We can infer these lieux de memoire among FlyerTalkers in the form of new commercial aircraft. While a lieu de memoire is typically a singular object, there is no reason why it cannot instead be a moment in time, or a new capability, of which many objects in the present serve as reminders. Given that, a perusal and analysis of the FlyerTalk forums reveals that several aircraft types serve as lieux de memoire for the simultaneous historical change and continuity they have wrought on the airline industry. Indeed, the Boeing 747 was the first two-level commercial aircraft, earning it the moniker, the “Queen of the Skies.” It brought about a new level of luxury to commercial air travel, as airlines would often use the upper deck for elegant onboard lounges and bars. Similarly, the advent of the Airbus A380, first operated by Singapore Airlines and Emirates, brought forth an even larger double-decker super-jumbo jet, allowing airlines to install onboard double beds and shower suites in their First Class cabins. Posters on FlyerTalk often refer to the pre-A380 days of air travel as a different category altogether, suggesting that this particular aircraft is a lieu de memoire for the FlyerTalk community. Thus, FlyerTalk is not merely a community, but a shared culture. 

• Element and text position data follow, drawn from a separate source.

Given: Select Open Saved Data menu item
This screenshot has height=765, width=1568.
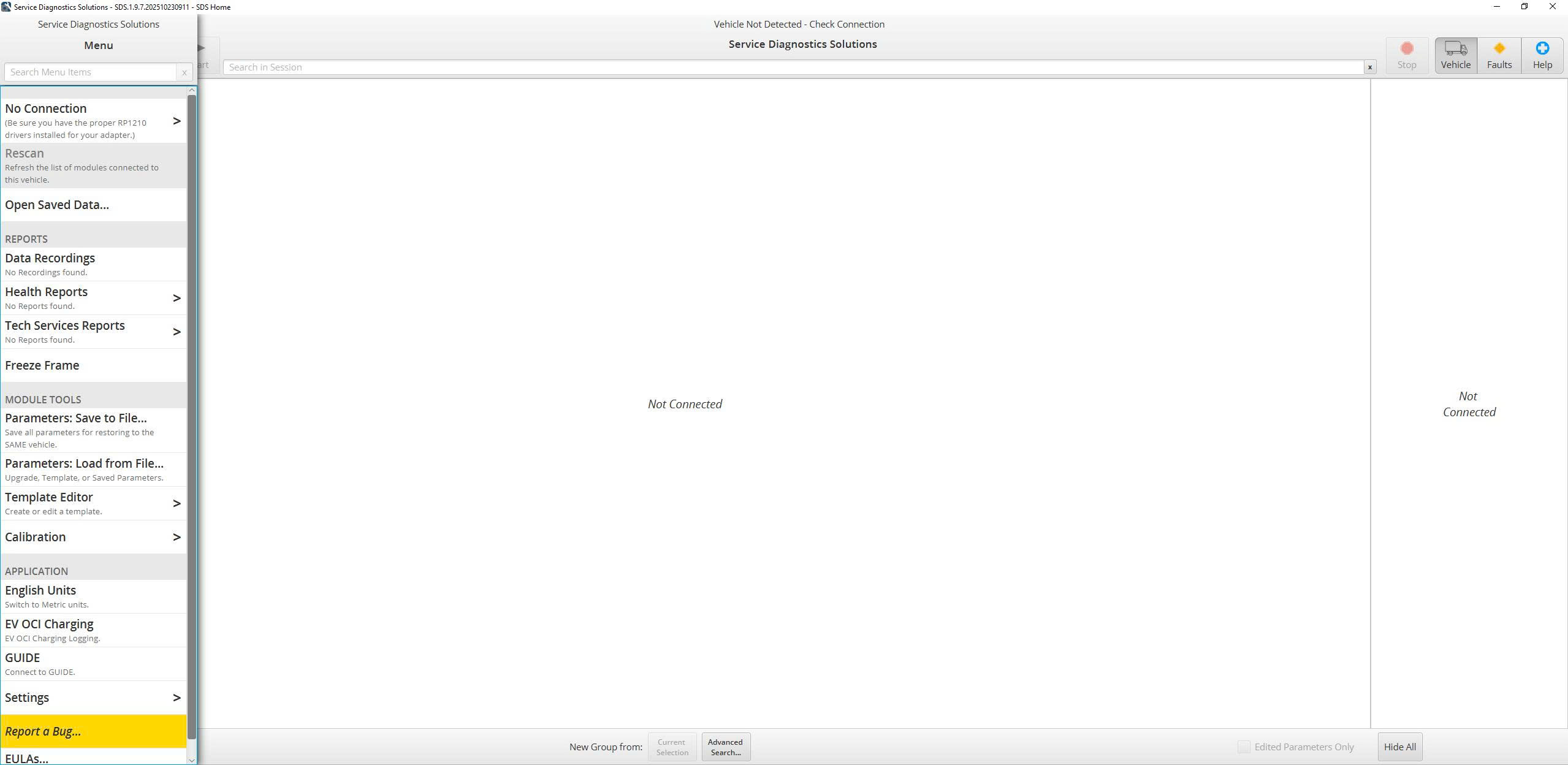Looking at the screenshot, I should [x=57, y=205].
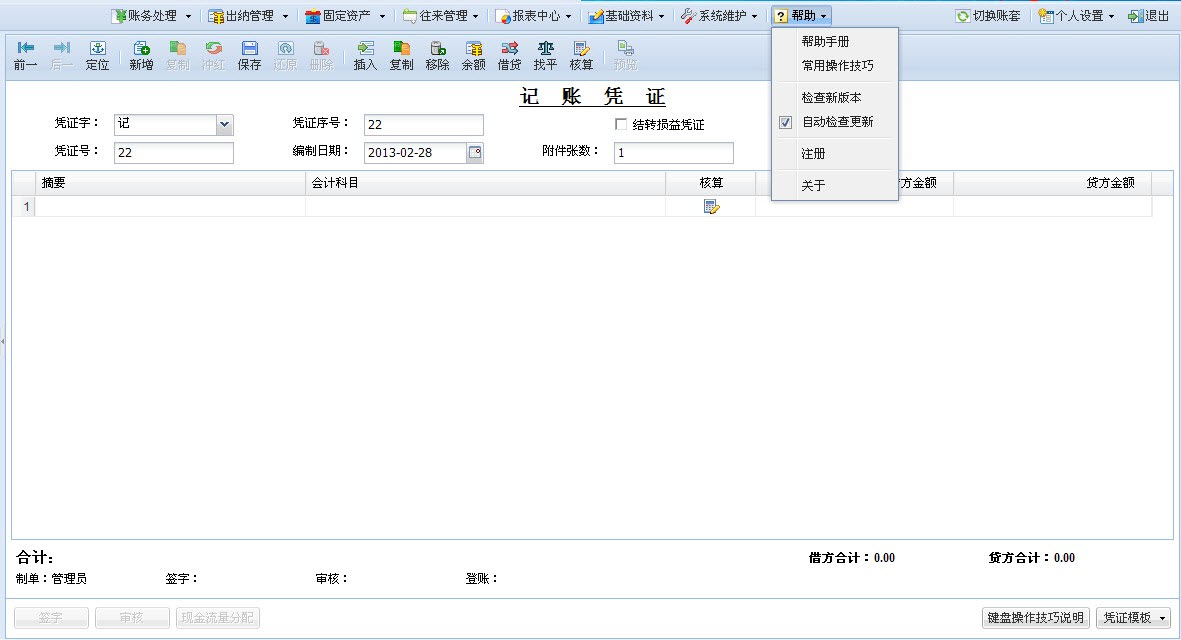Uncheck 自动检查更新 in the help menu

[786, 122]
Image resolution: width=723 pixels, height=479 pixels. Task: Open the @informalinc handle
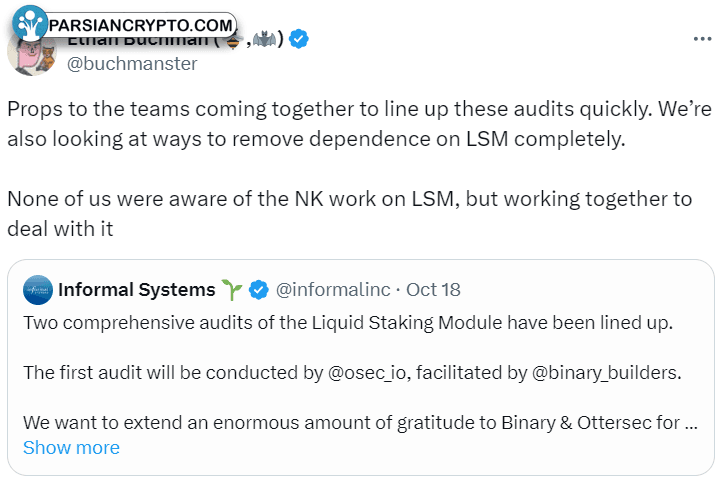[x=332, y=290]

Given all this, it is clear that the virtual print on the FlyerTalk forum allows its members to learn about the thoughts and lives of others who share a common interest and enjoyment in some aspect of the aviation industry, even without knowing the names or places of residence of their fellows. In that sense, FlyerTalkers are an imagined community; they do not know each other and would not be able to point one another out in a lineup. However, in today’s day and age, when so many of us are reliant on technology for organizing and shaping our lives, one must wonder when “reality” and “virtual reality” become one in the same. A FlyerTalker can write a post asking for advice on the best routing for travel between two cities, and other members can instantaneously see that post. In a matter of a few seconds, they can reply, and the original poster can have an answer. Anderson distinguishes actual communities from those that are imagined by the presence of personal loyalties, kinship, and clientship. At least to the eyes of this reader, what FlyerTalk allows its members to do—and what those members do for one another and for themselves using that technology—demonstrates these very qualities.

What we have seen then, from a reading of the forums of FlyerTalk.com, is that imagination can become reality. And in the case of FlyerTalk, this seems to be so. A community was imagined, that community developed a culture, and the resulting cultural community became not just imagined, but very real.